• [AVAILABLE DATA]
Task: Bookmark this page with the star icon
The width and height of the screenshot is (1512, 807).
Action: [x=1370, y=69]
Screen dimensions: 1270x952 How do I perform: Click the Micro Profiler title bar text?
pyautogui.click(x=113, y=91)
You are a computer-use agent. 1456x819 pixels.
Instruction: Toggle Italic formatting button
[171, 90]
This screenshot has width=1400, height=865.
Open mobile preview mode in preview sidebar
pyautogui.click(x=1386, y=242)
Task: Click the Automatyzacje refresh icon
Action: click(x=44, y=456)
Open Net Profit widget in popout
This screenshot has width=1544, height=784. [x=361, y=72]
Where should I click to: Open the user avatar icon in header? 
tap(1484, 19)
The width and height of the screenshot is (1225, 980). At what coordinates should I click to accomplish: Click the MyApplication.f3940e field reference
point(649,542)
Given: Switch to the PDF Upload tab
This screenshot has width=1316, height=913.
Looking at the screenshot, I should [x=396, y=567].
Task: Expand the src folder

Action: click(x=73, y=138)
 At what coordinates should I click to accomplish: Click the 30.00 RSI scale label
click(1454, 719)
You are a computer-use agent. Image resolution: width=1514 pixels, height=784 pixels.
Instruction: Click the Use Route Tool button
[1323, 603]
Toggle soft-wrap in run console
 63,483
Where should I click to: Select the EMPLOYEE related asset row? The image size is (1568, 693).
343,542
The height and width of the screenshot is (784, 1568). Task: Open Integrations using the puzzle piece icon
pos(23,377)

• [EXERCISE BRIEF] Your response should be the exact lines running from the one with "The width and height of the screenshot is (1225, 980)." to the final line of the material above.

• [REPLY TO THE TASK]
The width and height of the screenshot is (1225, 980). At what coordinates should I click to accomplish: Click the MyApplication.f3940e field reference
point(649,542)
Given: Switch to the PDF Upload tab
This screenshot has width=1316, height=913.
Looking at the screenshot, I should [x=396, y=567].
Task: Expand the src folder

Action: click(x=73, y=138)
 At what coordinates should I click to accomplish: Click the 30.00 RSI scale label
click(1454, 719)
You are a computer-use agent. Image resolution: width=1514 pixels, height=784 pixels.
Instruction: Click the Use Route Tool button
[1323, 603]
Toggle soft-wrap in run console
 63,483
Where should I click to: Select the EMPLOYEE related asset row? The image size is (1568, 693).
343,542
The height and width of the screenshot is (784, 1568). Task: Open Integrations using the puzzle piece icon
pos(23,377)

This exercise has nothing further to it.